The Supreme Court Justices are not experts on technology. During the oral arguments, many of the Justices appeared frustrated and concerned with the solutions brought forth by attorneys representing both parties. If these two cases bring forward such reactions, the same conflict is expected from the NetChoice cases as well. This begs the question of whether the Supreme Court is the appropriate actor to answer these questions. Many amicus briefs to the February cases cited Section 230 reform an appropriate job for Congress and that such action from the Supreme Court is an overreach of judicial power.
One example of bipartisan Section 230 reform, FOSTA (Allow States and Victims to Fight Online Sex Trafficking), created an exception to Section 230 protections for “providers and users of interactive computer services of Federal and State criminal and civil law relating to sexual exploitation of children or sex trafficking.” While this Act did garner bipartisan consent, notable downsides of this legislation included increased risk for sex workers. In addition, FOSTA did not help federal prosecutors in increasing the prosecution rate of human and sex trafficking. Bipartisan legislation will be necessary and should be encouraged in section 230 reform as the internet and these platforms have an undeniable impact on all persons in the United Stats and across the globe. However, beyond political consensus, Section 230 and liability for online platforms affects a wide range of stakeholders.

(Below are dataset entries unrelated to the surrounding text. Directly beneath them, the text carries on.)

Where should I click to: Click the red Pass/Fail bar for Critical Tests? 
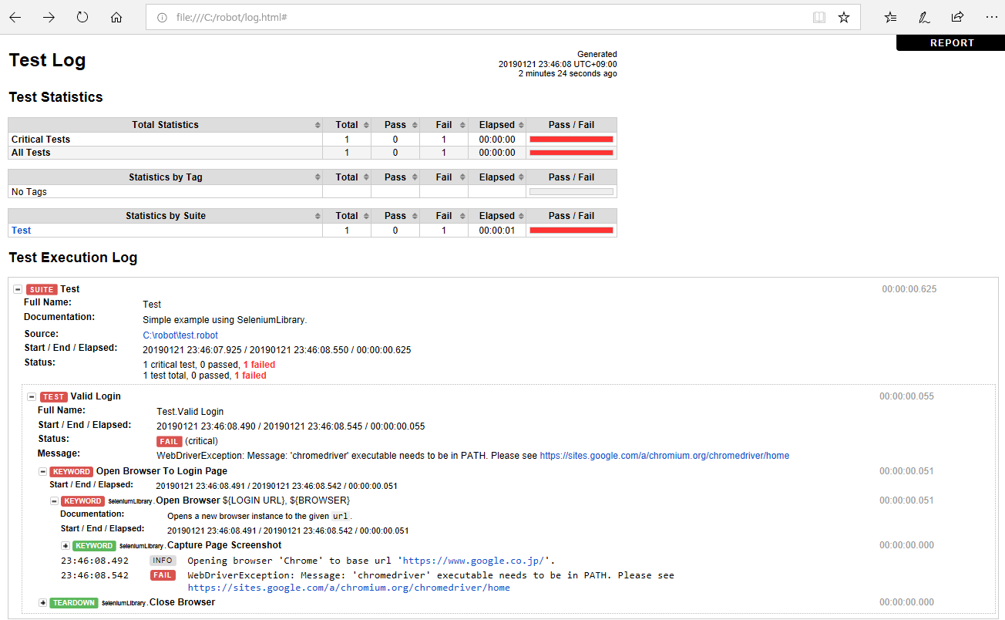570,139
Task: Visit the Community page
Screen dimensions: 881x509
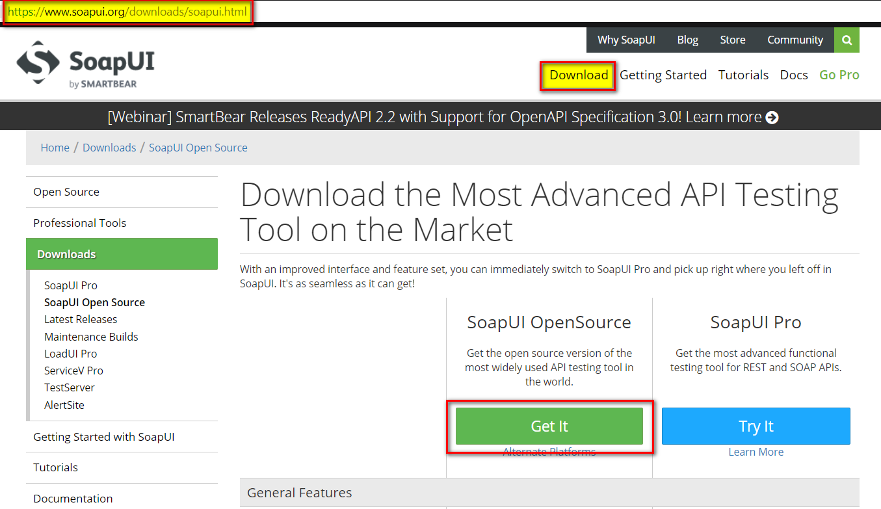Action: tap(795, 40)
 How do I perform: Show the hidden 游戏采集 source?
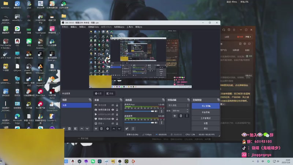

Notable academics and practitioners in the realm of Section 230 support empowering users to decide the type of content moderation that they want to see. However, it is important to note that plenty of content online is legal even if it is disturbing. This balance could be confusing. The First Amendment plays its hand here. Placing power in the hands of the users is known as “middleware” – where users could choose which speech rules they want to see online. However, plans for this form of content moderation still need further development and wider political support.
All in all, the government, technology companies, and users have a stake in these four cases. Next year’s decisions will be important to watch.